> _What this task involves_
Where the line containing "Choose the red color swatch" appears below, begin there and reproduce each line exactly through the last one, omitting pictures.

> _Records for processing_
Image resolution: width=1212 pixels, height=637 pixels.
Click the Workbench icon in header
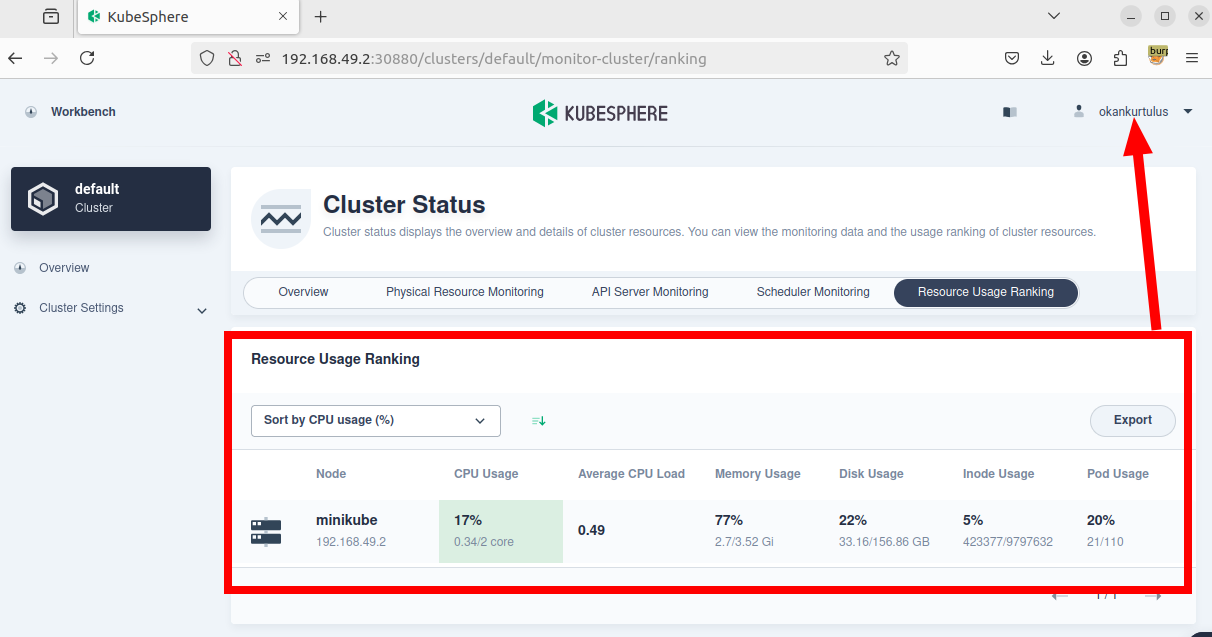[31, 112]
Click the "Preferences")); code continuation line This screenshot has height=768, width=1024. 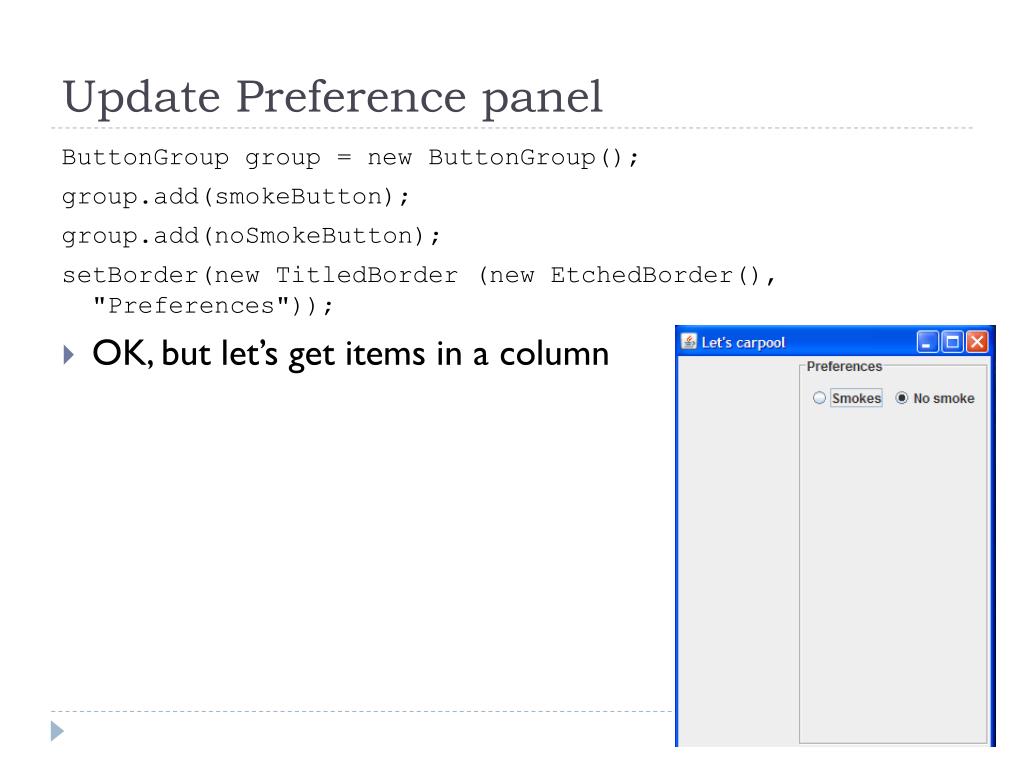(x=213, y=306)
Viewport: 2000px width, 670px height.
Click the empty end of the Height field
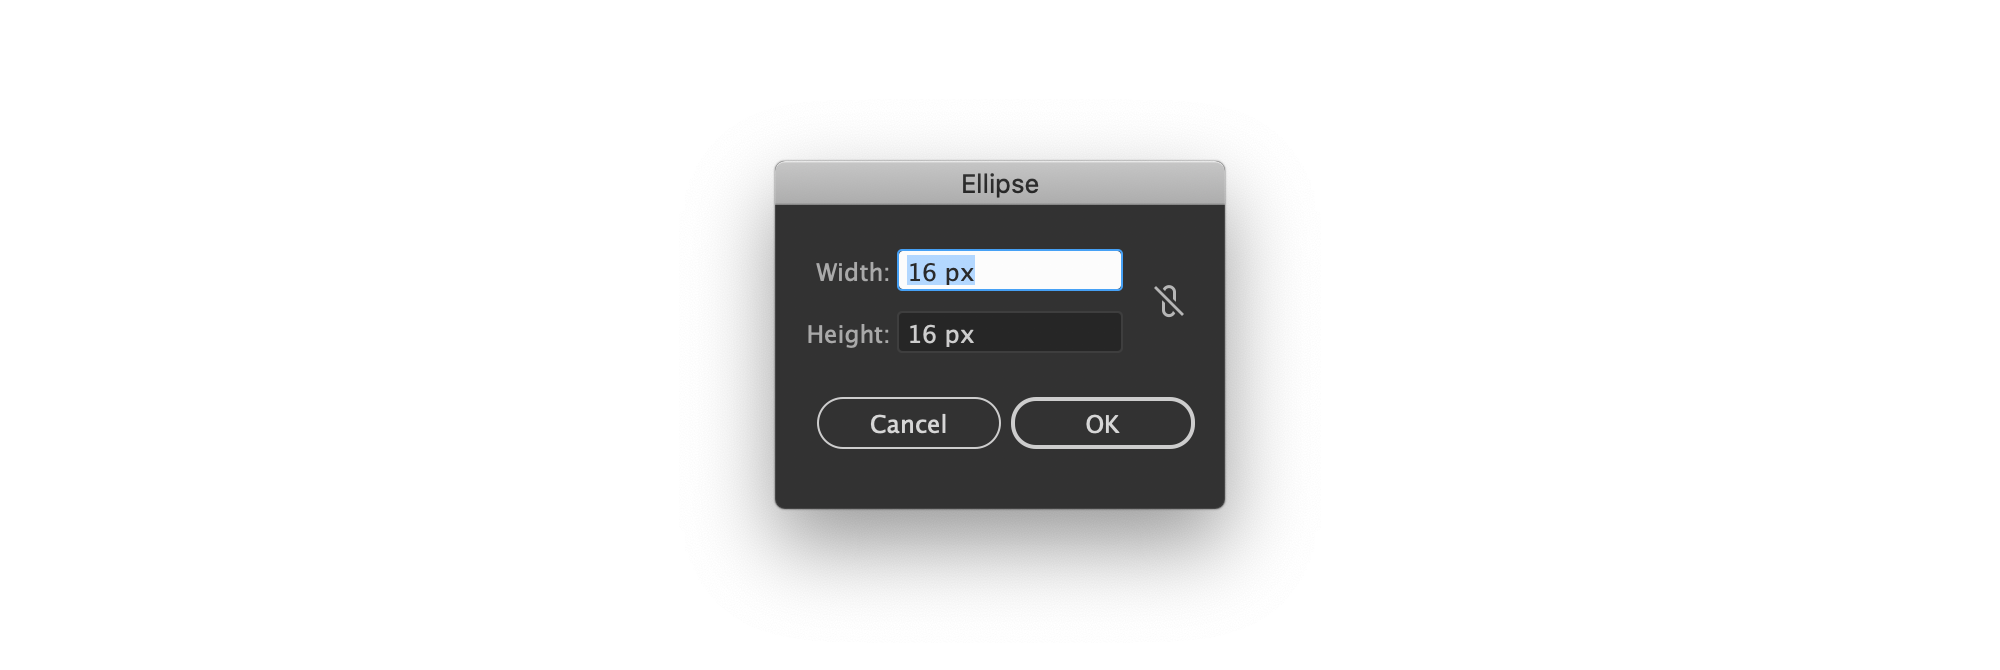point(1050,333)
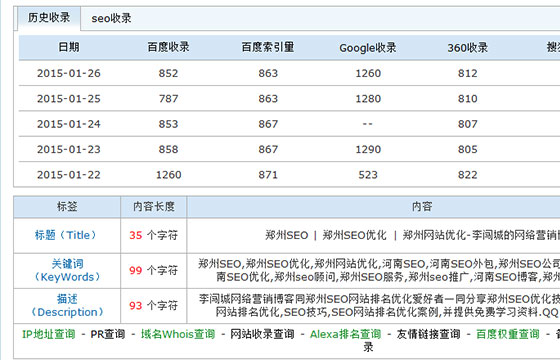Click the 2015-01-22 date cell

(x=69, y=175)
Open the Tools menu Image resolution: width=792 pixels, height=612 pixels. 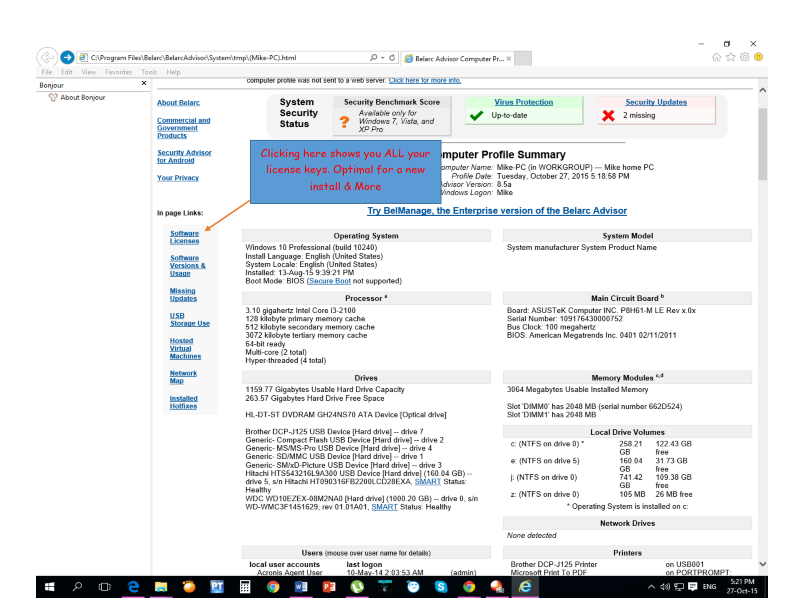[149, 72]
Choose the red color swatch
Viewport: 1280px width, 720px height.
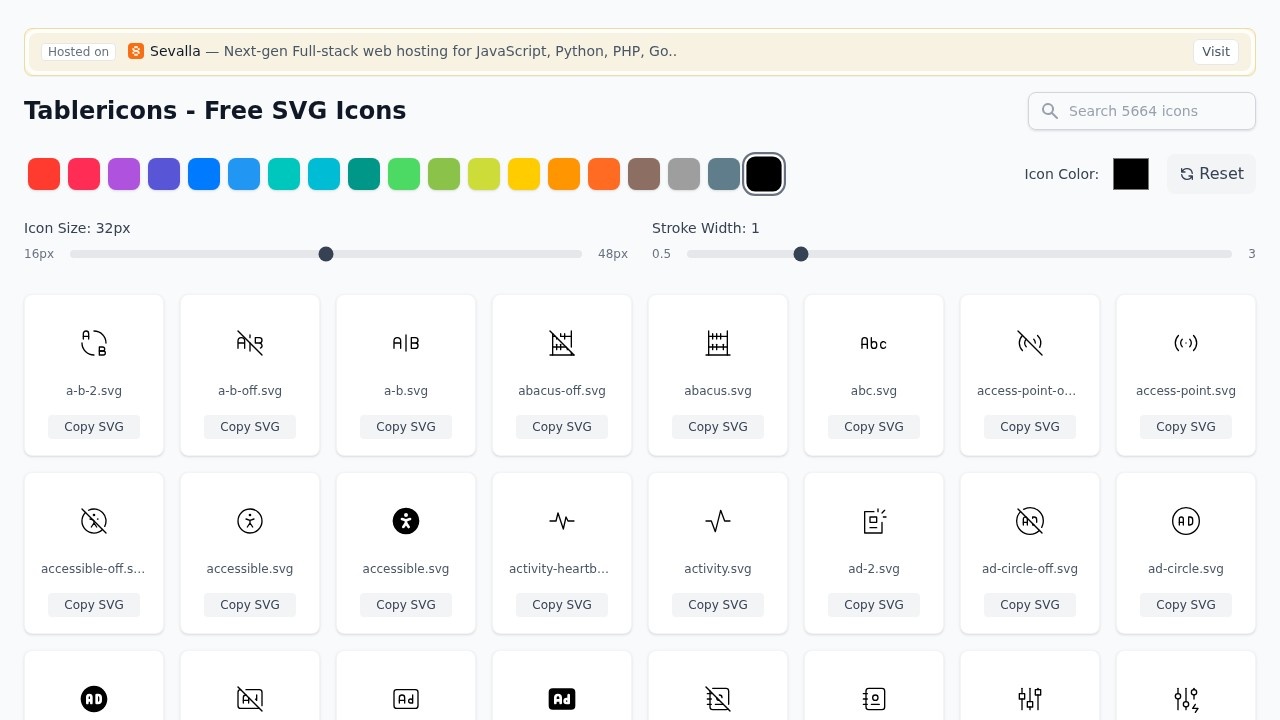[44, 174]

> _Answer section_
Choose the red color swatch
Viewport: 1280px width, 720px height.
[44, 174]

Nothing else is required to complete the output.